Task details
Return the data below in full, matching every line exactly.

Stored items
# # # # #

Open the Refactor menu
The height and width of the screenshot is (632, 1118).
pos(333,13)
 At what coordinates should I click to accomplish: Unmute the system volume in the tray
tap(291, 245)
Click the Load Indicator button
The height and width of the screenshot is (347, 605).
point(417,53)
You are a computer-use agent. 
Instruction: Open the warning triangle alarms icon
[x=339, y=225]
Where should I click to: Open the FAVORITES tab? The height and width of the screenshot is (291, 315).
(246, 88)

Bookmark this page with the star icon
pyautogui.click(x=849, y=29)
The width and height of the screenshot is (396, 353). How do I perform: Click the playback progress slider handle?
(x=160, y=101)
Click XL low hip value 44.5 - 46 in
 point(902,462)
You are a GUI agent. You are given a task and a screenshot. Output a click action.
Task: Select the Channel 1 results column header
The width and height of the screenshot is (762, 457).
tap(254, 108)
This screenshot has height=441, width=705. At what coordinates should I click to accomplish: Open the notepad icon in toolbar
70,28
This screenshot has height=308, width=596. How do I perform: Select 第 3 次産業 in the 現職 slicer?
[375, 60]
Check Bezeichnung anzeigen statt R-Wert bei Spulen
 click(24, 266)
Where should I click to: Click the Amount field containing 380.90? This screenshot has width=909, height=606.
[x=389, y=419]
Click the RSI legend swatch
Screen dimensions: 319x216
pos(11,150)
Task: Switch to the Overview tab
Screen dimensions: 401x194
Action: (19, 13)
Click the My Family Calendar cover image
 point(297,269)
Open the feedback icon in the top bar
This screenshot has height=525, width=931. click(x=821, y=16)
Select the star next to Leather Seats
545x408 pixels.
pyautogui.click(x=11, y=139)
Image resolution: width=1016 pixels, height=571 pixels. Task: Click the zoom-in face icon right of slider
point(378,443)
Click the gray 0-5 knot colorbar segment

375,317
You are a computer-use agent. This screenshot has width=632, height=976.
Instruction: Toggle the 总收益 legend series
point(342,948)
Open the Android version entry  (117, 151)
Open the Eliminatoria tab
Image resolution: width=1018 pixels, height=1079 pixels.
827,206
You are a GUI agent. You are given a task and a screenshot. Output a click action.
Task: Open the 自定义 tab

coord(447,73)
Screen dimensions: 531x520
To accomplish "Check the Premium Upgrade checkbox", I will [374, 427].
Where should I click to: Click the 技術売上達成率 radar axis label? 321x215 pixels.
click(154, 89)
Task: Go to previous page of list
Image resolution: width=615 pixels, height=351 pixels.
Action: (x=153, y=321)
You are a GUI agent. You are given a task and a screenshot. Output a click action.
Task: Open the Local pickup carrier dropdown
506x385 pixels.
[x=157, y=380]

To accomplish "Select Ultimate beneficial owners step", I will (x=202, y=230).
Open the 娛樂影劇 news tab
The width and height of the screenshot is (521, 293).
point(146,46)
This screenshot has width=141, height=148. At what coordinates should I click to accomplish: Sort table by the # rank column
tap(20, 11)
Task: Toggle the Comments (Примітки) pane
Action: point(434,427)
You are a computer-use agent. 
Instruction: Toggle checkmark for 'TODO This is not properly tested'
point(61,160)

# # # # #

Reply to the task
Open the Refactor menu
The height and width of the screenshot is (632, 1118).
pos(333,13)
 At what coordinates should I click to accomplish: Unmute the system volume in the tray
tap(291, 245)
Click the Load Indicator button
The height and width of the screenshot is (347, 605).
point(417,53)
You are a computer-use agent. 
Instruction: Open the warning triangle alarms icon
[x=339, y=225]
Where should I click to: Open the FAVORITES tab? The height and width of the screenshot is (291, 315).
(246, 88)

Bookmark this page with the star icon
pyautogui.click(x=849, y=29)
The width and height of the screenshot is (396, 353). How do I perform: Click the playback progress slider handle?
(x=160, y=101)
Click XL low hip value 44.5 - 46 in
 point(902,462)
You are a GUI agent. You are given a task and a screenshot. Output a click action.
Task: Select the Channel 1 results column header
The width and height of the screenshot is (762, 457).
tap(254, 108)
This screenshot has height=441, width=705. At what coordinates should I click to accomplish: Open the notepad icon in toolbar
70,28
This screenshot has height=308, width=596. How do I perform: Select 第 3 次産業 in the 現職 slicer?
[375, 60]
Check Bezeichnung anzeigen statt R-Wert bei Spulen
 click(24, 266)
Where should I click to: Click the Amount field containing 380.90? This screenshot has width=909, height=606.
[x=389, y=419]
Click the RSI legend swatch
Screen dimensions: 319x216
pos(11,150)
Task: Switch to the Overview tab
Screen dimensions: 401x194
Action: (19, 13)
Click the My Family Calendar cover image
 point(297,269)
Open the feedback icon in the top bar
This screenshot has height=525, width=931. click(x=821, y=16)
Select the star next to Leather Seats
545x408 pixels.
pyautogui.click(x=11, y=139)
Image resolution: width=1016 pixels, height=571 pixels. Task: Click the zoom-in face icon right of slider
point(378,443)
Click the gray 0-5 knot colorbar segment

375,317
You are a computer-use agent. This screenshot has width=632, height=976.
Instruction: Toggle the 总收益 legend series
point(342,948)
Open the Android version entry  (117, 151)
Open the Eliminatoria tab
Image resolution: width=1018 pixels, height=1079 pixels.
827,206
You are a GUI agent. You are given a task and a screenshot. Output a click action.
Task: Open the 自定义 tab

coord(447,73)
Screen dimensions: 531x520
To accomplish "Check the Premium Upgrade checkbox", I will [374, 427].
Where should I click to: Click the 技術売上達成率 radar axis label? 321x215 pixels.
click(154, 89)
Task: Go to previous page of list
Image resolution: width=615 pixels, height=351 pixels.
Action: (x=153, y=321)
You are a GUI agent. You are given a task and a screenshot. Output a click action.
Task: Open the Local pickup carrier dropdown
506x385 pixels.
[x=157, y=380]

To accomplish "Select Ultimate beneficial owners step", I will (x=202, y=230).
Open the 娛樂影劇 news tab
The width and height of the screenshot is (521, 293).
point(146,46)
This screenshot has width=141, height=148. At what coordinates should I click to accomplish: Sort table by the # rank column
tap(20, 11)
Task: Toggle the Comments (Примітки) pane
Action: point(434,427)
You are a computer-use agent. 
Instruction: Toggle checkmark for 'TODO This is not properly tested'
point(61,160)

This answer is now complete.